Indaiatuba

Docentes do Estado não têm data para voltar

De acordo com o presidente da Sede Regional de Indaiatuba da Apeoesp, Carlos Alberto Rezende Lopes, o Linho, a paralisação dos professores estaduais pode se estender por mais dias, além da quarta-feira. "Estivemos em São Paulo para a assembleia, no dia 8 de março, e esta reiterou a paralisação marcada para o dia 15, em nível nacional. A paralisação pode se estender sim e a nossa proposta é que a greve continue", afirma o presidente.

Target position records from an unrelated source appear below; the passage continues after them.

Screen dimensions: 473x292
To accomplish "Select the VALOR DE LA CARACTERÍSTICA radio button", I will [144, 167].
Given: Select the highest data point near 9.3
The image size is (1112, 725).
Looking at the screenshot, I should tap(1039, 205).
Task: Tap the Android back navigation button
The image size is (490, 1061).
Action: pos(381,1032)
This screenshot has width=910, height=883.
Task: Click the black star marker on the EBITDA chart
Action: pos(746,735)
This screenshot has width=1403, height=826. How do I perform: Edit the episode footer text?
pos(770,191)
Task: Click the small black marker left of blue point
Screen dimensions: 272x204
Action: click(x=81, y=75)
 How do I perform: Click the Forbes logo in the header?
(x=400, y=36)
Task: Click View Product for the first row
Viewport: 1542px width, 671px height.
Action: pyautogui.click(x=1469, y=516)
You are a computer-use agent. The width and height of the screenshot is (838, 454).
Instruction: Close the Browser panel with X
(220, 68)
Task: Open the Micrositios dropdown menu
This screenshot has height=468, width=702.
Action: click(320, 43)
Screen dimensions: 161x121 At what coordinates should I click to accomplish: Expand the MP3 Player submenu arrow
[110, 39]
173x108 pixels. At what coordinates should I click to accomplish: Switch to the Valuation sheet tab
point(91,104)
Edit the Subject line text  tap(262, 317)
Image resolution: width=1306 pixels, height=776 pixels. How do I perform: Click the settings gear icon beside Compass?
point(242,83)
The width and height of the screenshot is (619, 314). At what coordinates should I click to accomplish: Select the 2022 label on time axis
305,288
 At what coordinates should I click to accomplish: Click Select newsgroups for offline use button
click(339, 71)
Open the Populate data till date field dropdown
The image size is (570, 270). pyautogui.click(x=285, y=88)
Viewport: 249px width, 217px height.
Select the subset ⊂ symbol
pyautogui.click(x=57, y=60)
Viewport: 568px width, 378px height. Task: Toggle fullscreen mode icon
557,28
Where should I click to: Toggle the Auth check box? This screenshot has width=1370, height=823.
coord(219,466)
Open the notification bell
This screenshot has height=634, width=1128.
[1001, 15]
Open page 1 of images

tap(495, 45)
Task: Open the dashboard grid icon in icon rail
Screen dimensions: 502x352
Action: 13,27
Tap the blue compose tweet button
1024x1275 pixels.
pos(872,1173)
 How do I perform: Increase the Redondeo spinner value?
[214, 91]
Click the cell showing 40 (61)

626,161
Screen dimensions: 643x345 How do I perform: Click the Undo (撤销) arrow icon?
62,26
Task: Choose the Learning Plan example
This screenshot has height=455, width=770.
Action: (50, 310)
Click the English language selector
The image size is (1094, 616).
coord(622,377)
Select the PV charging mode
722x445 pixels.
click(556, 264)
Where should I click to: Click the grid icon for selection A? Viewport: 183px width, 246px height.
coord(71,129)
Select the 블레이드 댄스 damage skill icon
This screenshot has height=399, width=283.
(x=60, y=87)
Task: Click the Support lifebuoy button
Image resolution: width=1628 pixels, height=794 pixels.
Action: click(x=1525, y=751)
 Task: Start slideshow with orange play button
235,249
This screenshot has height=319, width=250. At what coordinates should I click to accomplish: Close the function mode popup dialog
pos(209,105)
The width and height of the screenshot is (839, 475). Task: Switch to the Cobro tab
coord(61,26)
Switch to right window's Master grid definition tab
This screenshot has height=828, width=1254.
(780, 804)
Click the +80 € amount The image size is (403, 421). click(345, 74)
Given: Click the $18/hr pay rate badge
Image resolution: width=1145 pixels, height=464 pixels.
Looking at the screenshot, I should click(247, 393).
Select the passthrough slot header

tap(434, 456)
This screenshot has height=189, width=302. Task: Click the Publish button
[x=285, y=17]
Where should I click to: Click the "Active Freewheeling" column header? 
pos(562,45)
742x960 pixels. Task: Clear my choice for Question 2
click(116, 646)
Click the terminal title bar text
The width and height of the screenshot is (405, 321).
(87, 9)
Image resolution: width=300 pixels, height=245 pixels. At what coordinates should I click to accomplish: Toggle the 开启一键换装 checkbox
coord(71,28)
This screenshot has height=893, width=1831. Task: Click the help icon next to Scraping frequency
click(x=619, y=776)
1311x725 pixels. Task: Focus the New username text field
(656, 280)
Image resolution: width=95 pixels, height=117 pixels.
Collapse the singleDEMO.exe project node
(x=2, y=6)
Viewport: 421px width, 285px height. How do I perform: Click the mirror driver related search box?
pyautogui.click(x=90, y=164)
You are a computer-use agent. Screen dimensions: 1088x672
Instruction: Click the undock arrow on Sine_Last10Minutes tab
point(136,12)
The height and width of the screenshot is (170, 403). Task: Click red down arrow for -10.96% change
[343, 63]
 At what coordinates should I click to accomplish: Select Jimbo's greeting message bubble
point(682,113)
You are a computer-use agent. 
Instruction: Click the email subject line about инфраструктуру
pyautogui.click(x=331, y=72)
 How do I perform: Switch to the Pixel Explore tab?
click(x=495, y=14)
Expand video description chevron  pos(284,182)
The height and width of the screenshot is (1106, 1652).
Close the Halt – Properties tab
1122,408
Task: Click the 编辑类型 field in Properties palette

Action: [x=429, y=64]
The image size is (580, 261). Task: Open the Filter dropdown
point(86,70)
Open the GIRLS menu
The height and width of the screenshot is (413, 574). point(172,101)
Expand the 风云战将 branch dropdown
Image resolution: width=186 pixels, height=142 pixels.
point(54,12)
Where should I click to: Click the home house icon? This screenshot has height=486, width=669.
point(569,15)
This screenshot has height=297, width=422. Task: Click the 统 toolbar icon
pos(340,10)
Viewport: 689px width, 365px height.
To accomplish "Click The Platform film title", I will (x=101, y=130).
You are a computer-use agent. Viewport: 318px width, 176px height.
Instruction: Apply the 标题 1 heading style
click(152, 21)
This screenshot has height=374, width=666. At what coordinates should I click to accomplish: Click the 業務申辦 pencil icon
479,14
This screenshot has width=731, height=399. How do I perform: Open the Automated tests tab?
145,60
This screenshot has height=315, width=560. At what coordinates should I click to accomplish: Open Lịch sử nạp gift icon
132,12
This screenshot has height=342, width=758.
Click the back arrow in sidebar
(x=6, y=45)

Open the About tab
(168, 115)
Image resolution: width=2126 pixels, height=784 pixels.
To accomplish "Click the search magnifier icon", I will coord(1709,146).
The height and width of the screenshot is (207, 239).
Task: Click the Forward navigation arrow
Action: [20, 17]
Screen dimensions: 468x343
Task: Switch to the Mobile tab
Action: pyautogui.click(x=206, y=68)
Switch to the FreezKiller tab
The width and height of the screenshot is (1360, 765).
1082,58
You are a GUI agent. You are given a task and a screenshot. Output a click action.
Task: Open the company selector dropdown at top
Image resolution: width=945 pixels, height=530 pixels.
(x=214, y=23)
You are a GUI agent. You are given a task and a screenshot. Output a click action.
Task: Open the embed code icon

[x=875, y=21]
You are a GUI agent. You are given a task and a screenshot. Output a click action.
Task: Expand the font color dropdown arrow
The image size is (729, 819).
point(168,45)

Linho espera que cerca de mil professores devem aderir à greve na cidade. "Não tenho como afirmar que todos os professores irão parar no dia 15, mas esperamos um número expressivo. Acreditamos que terá paralisação em mais de 60% das escolas", diz.

Segundo a CNTE, no dia 15, será realizada nova assembleia na Praça da República, em São Paulo, que deliberará sobre a continuidade ou não da greve e próximos passos do movimento.

Reivindicações

Além dos professores protestarem contra a Reforma da Previdência, que acaba com o direito à aposentadoria especial dos trabalhadores, a classe reivindica por reajuste salarial de 21,23%, rumo à aplicação da Meta 17 do Plano Estadual de Educação (equiparação salarial com demais categorias com formação equivalente); contra a reforma do ensino médio; aplicação da jornada do piso; máximo 25 estudantes por classe em todos os níveis da educação básica; fim da violência nas escolas; convocação de todos os concursados como professor de educação básica (PEB) I e II; fim das faltas médicas e da perseguição nas perícias médicas; aumento do vale-alimentação e vale-transporte; assegurar em lei aos professores temporários direitos iguais aos efetivos.

"Somos contra o projeto da previdência que castiga principalmente as mulheres e professores. Além disso, em junho completam três anos que os professores estão sem nenhum reajuste salarial", declara Linho. "O que pedimos não é nem o aumento, mas o reajuste conforme a inflação; também queremos que se aplique a Meta 17 do Plano Nacional de Educação, aprovado em junho de 2014, que promete equiparar os salários dos professores as profissões que exigem nível superior. O piso do professor passaria a ser uma média dessas profissões na região", continua. "Temos um governo que não paga nem o piso salarial ao professor e a sociedade tem que acordar para isso. Não tem como os professores darem uma aula de alto nível, sendo que muitas vezes ganham menos do que seus alunos", ressalta.

Secretaria

A Secretaria da Educação informou, por meio de sua assessoria de imprensa, que mantém mesa de negociação aberta com os sindicatos. "Cabe ressaltar que na terça-feira já foi pago o salário com acréscimo de 10%, esse aumento será incorporado no salário de mais de 18 mil professores de educação básica I. Com isso, nenhum professor do Estado de São Paulo recebe menos que o piso nacional (R$ 2.298,80). O salário-base dos professores da rede estadual de ensino PEB II é R$ 2.415,89, ou seja, 5% superior ao piso nacional e acrescido de benefícios".